Open source business intelligence and data warehousing are on the
rise!
If you kept up with the MySQL
Performance Blog, you might have noticed a number of posts comparing the open source analytical
databases Infobright, LucidDB, and MonetDB. LucidDB got some more news last week when Nick
Goodman announced that the Dynamo Business Intelligence
Corporation will be offering services around LucidDB, branding it
as DynamoDB.
Now, to top if off, Calpont has just released InfiniDB, a GPLv2 open source version of its
analytical database offering, which is based on the MySQL
server.
So, let's take a quick look at InfiniDB. I haven't yet played
around with it, but the features sure look interesting:
-
- Column-oriented architecture (like all other analytical
database products mentioned)
- Transparent compression
- Vertical and horizontal partitioning: on top of being
column-oriented, data is also partitioned, potentially allowing
for less IO to access data.
- MVCC and support for high concurrency. It would be
interesting to see how much benefit this gives when loading data,
because this is usually one of the bottle necks for
column-oriented databases
- Support for ACID/Transactions
- High performance bulkloader
- No specialized hardware - InfiniDB is a pure software
solution that can run on commidity hardware
- MySQL compatible
The website sums up a few more features and benefits, but I think
this covers the most important ones.
Calpont also offers a closed source enterprise edition, which
differs from the open source by offering support for multi-node
scale-out support.

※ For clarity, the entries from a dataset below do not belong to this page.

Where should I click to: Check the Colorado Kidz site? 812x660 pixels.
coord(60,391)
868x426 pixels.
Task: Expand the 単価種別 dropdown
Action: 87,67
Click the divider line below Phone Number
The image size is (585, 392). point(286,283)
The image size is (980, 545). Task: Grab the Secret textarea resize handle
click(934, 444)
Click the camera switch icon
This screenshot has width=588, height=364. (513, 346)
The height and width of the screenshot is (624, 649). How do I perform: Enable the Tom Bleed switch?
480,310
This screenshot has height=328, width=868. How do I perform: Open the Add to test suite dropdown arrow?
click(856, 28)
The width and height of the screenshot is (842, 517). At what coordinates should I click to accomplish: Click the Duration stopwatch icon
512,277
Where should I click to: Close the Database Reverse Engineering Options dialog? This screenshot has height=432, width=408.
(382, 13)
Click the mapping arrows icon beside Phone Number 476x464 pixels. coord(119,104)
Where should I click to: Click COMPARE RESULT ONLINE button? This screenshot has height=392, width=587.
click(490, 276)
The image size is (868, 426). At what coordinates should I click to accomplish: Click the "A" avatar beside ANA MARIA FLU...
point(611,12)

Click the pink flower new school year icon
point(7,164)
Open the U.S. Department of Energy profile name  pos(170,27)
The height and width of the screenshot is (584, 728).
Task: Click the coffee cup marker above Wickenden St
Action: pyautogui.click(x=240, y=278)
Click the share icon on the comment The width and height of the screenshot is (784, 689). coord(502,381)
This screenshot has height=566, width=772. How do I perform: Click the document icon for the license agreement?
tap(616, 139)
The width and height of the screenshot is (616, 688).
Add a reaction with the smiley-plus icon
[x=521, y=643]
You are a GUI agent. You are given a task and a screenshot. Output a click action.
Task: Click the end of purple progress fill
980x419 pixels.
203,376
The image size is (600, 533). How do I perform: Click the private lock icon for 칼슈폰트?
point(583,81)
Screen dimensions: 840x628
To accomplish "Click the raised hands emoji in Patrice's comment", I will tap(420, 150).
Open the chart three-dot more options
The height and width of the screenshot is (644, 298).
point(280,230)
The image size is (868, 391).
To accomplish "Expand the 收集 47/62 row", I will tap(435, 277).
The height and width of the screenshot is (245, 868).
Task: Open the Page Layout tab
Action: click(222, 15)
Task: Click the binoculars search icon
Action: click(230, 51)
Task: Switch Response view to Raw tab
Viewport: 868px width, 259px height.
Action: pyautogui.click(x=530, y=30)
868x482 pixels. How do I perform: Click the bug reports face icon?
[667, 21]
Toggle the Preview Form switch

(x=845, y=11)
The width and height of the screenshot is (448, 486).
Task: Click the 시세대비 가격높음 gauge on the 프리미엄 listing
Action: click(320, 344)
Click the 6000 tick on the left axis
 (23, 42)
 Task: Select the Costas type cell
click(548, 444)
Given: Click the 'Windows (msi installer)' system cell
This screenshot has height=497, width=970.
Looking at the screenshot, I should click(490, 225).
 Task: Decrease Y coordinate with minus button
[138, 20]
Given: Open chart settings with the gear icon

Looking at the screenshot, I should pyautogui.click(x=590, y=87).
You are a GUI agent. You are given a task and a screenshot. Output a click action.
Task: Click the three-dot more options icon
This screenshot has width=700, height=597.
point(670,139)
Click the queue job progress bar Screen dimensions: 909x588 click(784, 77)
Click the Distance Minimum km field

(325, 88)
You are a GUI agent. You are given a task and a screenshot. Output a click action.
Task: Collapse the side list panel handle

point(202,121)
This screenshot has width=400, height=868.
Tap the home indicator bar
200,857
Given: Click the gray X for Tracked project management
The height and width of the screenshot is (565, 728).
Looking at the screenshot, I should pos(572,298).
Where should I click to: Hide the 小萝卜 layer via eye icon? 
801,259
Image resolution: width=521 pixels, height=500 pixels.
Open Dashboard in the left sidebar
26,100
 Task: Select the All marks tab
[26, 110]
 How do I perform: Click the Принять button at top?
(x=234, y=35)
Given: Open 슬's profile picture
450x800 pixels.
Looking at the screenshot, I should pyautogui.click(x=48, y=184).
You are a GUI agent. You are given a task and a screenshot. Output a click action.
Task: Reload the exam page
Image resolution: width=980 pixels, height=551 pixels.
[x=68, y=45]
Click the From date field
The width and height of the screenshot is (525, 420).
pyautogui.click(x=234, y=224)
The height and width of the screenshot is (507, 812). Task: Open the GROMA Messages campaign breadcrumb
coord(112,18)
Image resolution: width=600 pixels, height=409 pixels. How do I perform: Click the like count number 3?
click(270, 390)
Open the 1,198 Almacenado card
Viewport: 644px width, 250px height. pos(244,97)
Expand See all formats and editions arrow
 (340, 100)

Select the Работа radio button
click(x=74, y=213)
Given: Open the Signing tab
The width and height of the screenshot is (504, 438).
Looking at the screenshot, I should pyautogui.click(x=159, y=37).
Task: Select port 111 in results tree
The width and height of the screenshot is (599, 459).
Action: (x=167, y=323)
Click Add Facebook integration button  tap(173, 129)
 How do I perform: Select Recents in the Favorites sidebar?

By that, they do not mean regular MySQL
replication scale-out. Instead, the enterprise edition features a
true distributed database architecture which allows you to divide
incoming requests across a layer of so-called "user modules"
(MySQL front ends) and "performance modules" (the actual
workhorses that partition, retrieve and cache data). In this
scenario, the user modules break the queries they recieve from
client applications into pieces, and send them to one or more
performance modules in a parallel fashion. The performance
modules then retrieve the actual data from either their cache, or
from the disk, and sends those back to the user modules which
re-assemble the partial and intermediate results to the final
resultset which is sent back to the client. (see picture)
Given the MySQL compatibility and otherwise similar features, I
think it is fair to compare the open source InfiniDB offering to
the Infobright community edition. Interesting differences are
that InfiniDB supports all usual DML statements
(INSERT, DELETE, UPDATE),
and that InfiniDB offers the same bulkloader in both the
community edition as well as the enterprise edition: Infobright
community edition does not support DML, and offers a bulk loader
that is less performant than the one included in its enterprise
edition. I have not heard of an InfoBright multi-node option, so
when comparing the enterprise edition featuresets, that seems
like an advantage too in Calpont's offering.
Please understand that I am not endorsing one of these products
over the other: I'm just doing a checkbox feature list comparison
here. What it mostly boils down to, is that users that need an
affordable analytical database now have even more choice than
before. In addition, it adds a bit more competition for the
vendors, and I expect them all to improve as a result of that.
These are interesting times for the BI and data warehousing
market :)